After all, I sincerely doubt that the majority of writers thought about tropes, themes, theories, and symbolism as they wrote the majority of their pieces of fiction. However, all these things are there in plenty.
I remember in 10th grade English when I learned about the idea of symbolism. It blew me away. I never even had a conscious thought of it. It stressed me out as I thought about my masterpiece, about how stupid it must be since I didn’t know anything about symbolism.
It was only a couple of weeks later, looking at my beloved story, that I realized the symbolism had been there all along. It opened up my story in a plethora of new and fascinating ways that I never thought existed. Yet naturally, untrained, I put those very same symbols in there to be found by those with eyes to see.
In so many ways I believe a writer is a natural-born gift that belongs to the creative.
However, all these things can be learned too I believe. As I still think every single person has it in them to write a book about something. It does not mean that their book will necessarily be good of course alas!
The biggest thing I could tell anyone who really wants to become a writer is to look at themselves, look deep into themselves and ask questions. Challenge all your beliefs, become all too familiar as to why you have those beliefs, be honest with yourself too. For these complex inner dialogues can give you a great insight into characters you come up with, even if you never answer the reader as to why your characters believe in what they do, you will know and be able to detail all their actions with the answer.
Along with this, look at writing as a rushing river battling against the hard wrought walls of a dam.
Every time I view my skill growing as a writer, I look at more water being added to that river, more pressure being applied against that dam. Then one day that dam comes crashing down and the river bursts through in a magnificent sudden and powerful roar.
It whistles and roars and screams down the valley and floods the land with its might.
That is, until it reaches another dam!
Then it is back to adding more water and pressure slowly to break away at that barrier.
That is how it always has been for me. Small little increases in improvement, whether it be grammar, character building, story, symbols or what have you. Eventually all these small little improvements create a monumental storm that brings forth a great epiphany.
And that epiphany is what makes it worthwhile.
My two most notable improvements in my writing is when I learned about symbolism in 10th grade, and then again in 12th grade when I learned about being able to read in between the lines in a novel. In other words I could see what was going on in the background even though the author never actually physically said what was happening.

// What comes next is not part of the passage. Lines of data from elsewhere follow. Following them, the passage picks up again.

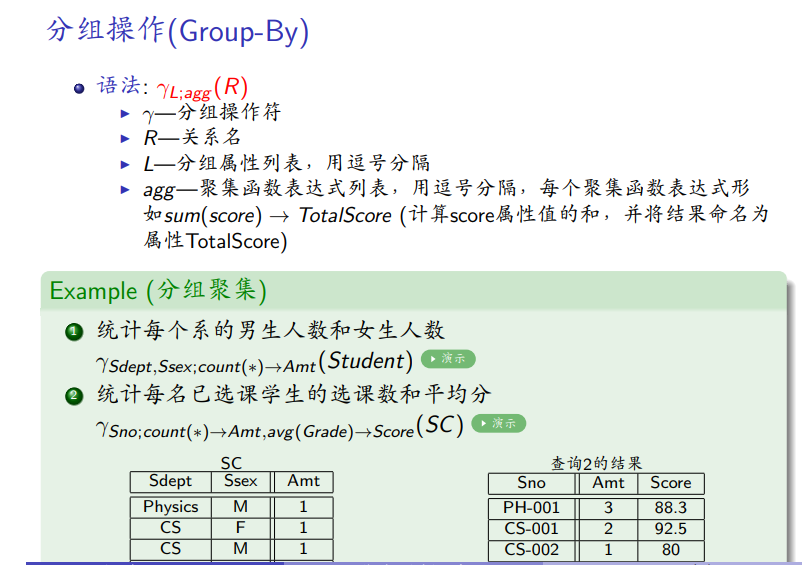This screenshot has width=810, height=565.
Task: Click the triangle bullet before R—关系名
Action: coord(125,139)
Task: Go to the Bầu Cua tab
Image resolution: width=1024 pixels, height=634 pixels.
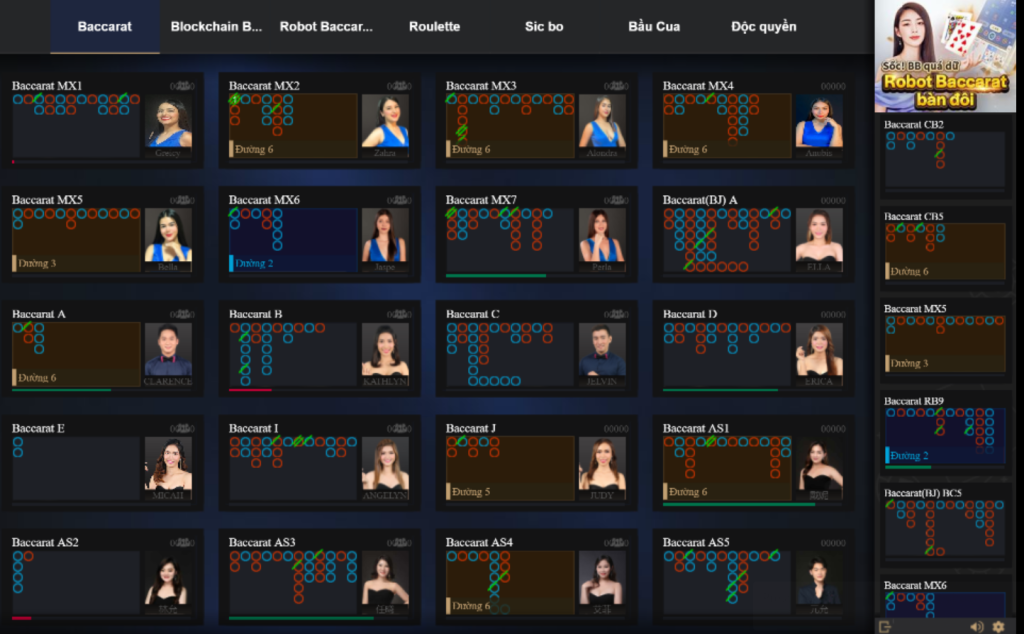Action: pyautogui.click(x=654, y=27)
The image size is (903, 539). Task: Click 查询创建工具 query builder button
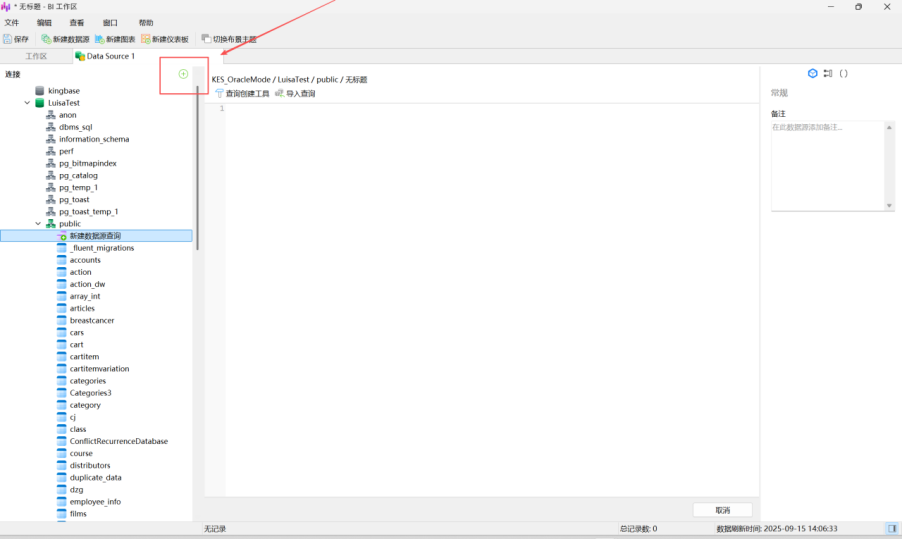[242, 93]
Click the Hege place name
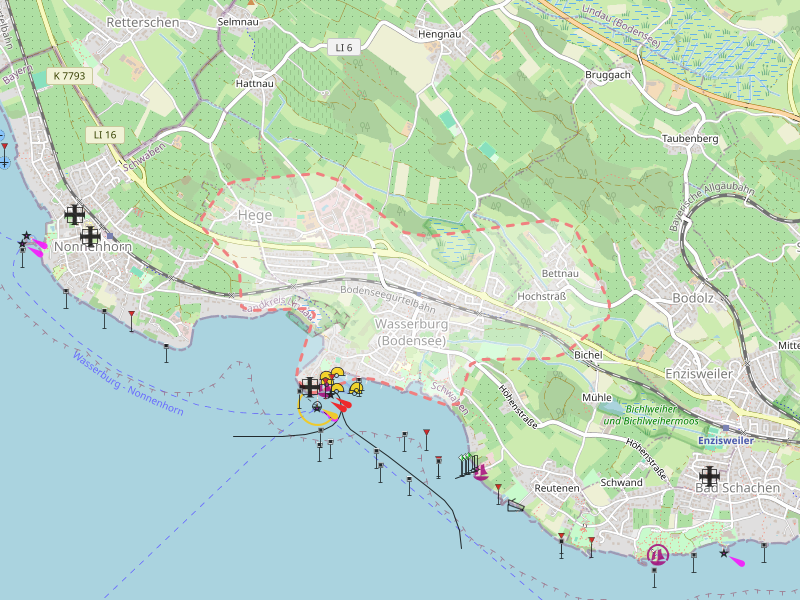800x600 pixels. point(254,215)
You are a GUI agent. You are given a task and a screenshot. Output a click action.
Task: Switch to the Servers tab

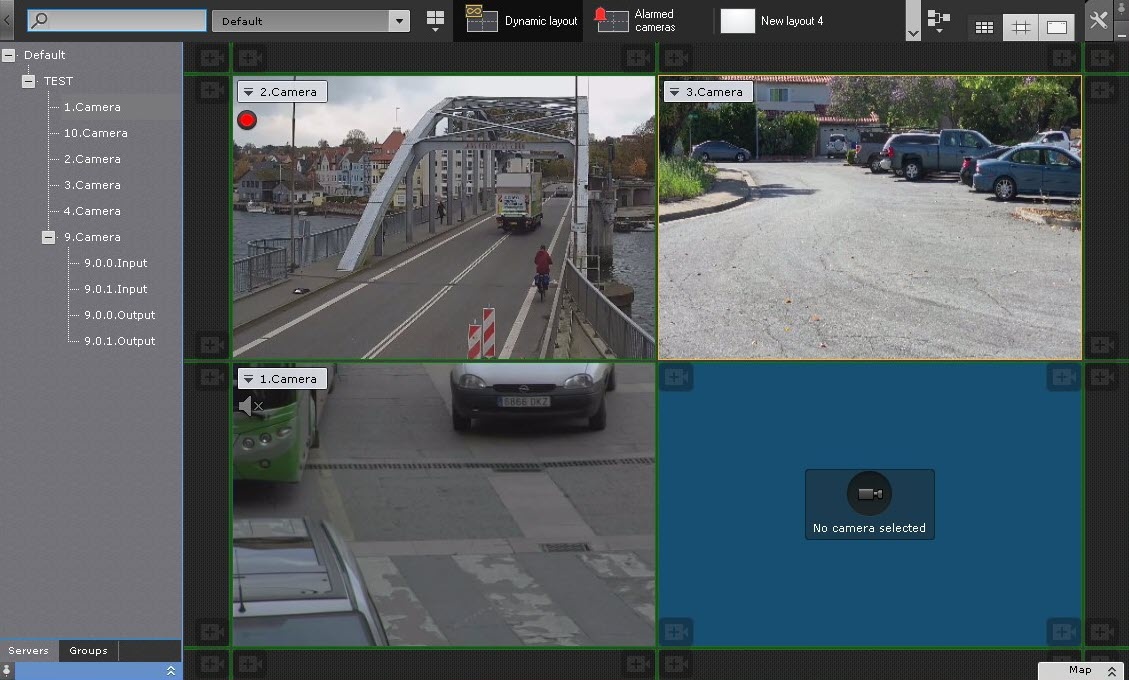click(28, 651)
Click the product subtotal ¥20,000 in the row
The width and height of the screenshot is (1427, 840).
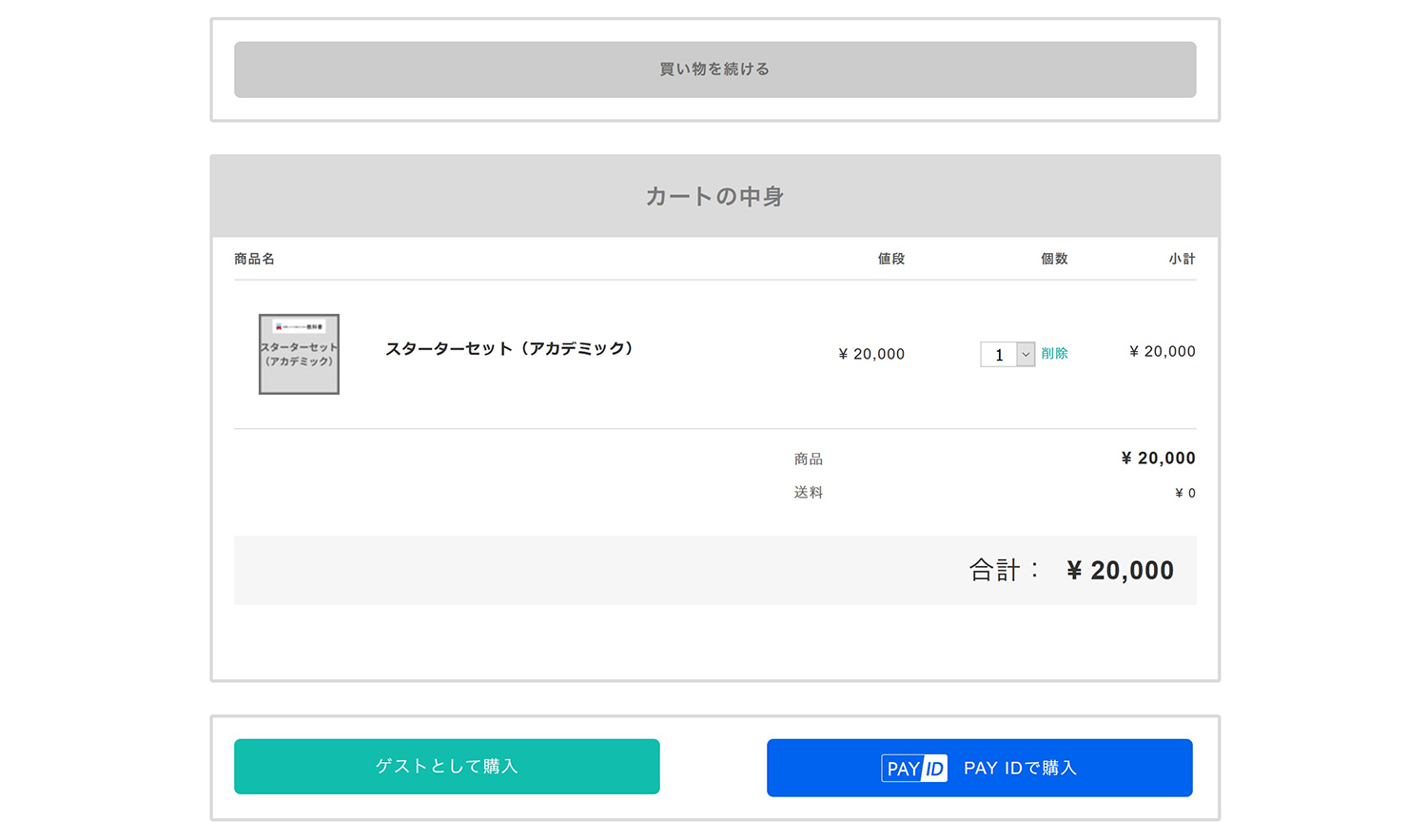1162,351
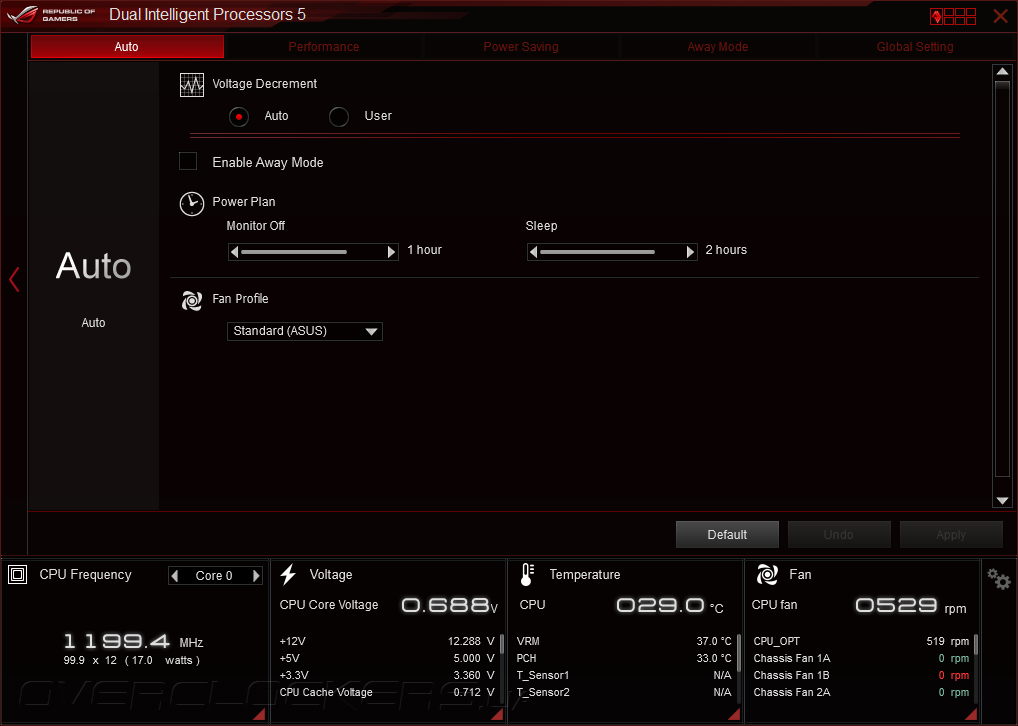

Writing is a constantly evolving skill, the more you do it, the better you will get.
If you wish to become a writer, remember to practice constantly at writing stories.
For every ten shitty stores I write, I come up with at least one gem. (For poems, I create a lot more shitty poems than ever a gem haha).
Never give up, and keep striving and growing your creativity. And one day as you look back on yourself, you will noticed, you too have become an outsider to this world, an observer of its deeper places, and realize you have become a writer in true.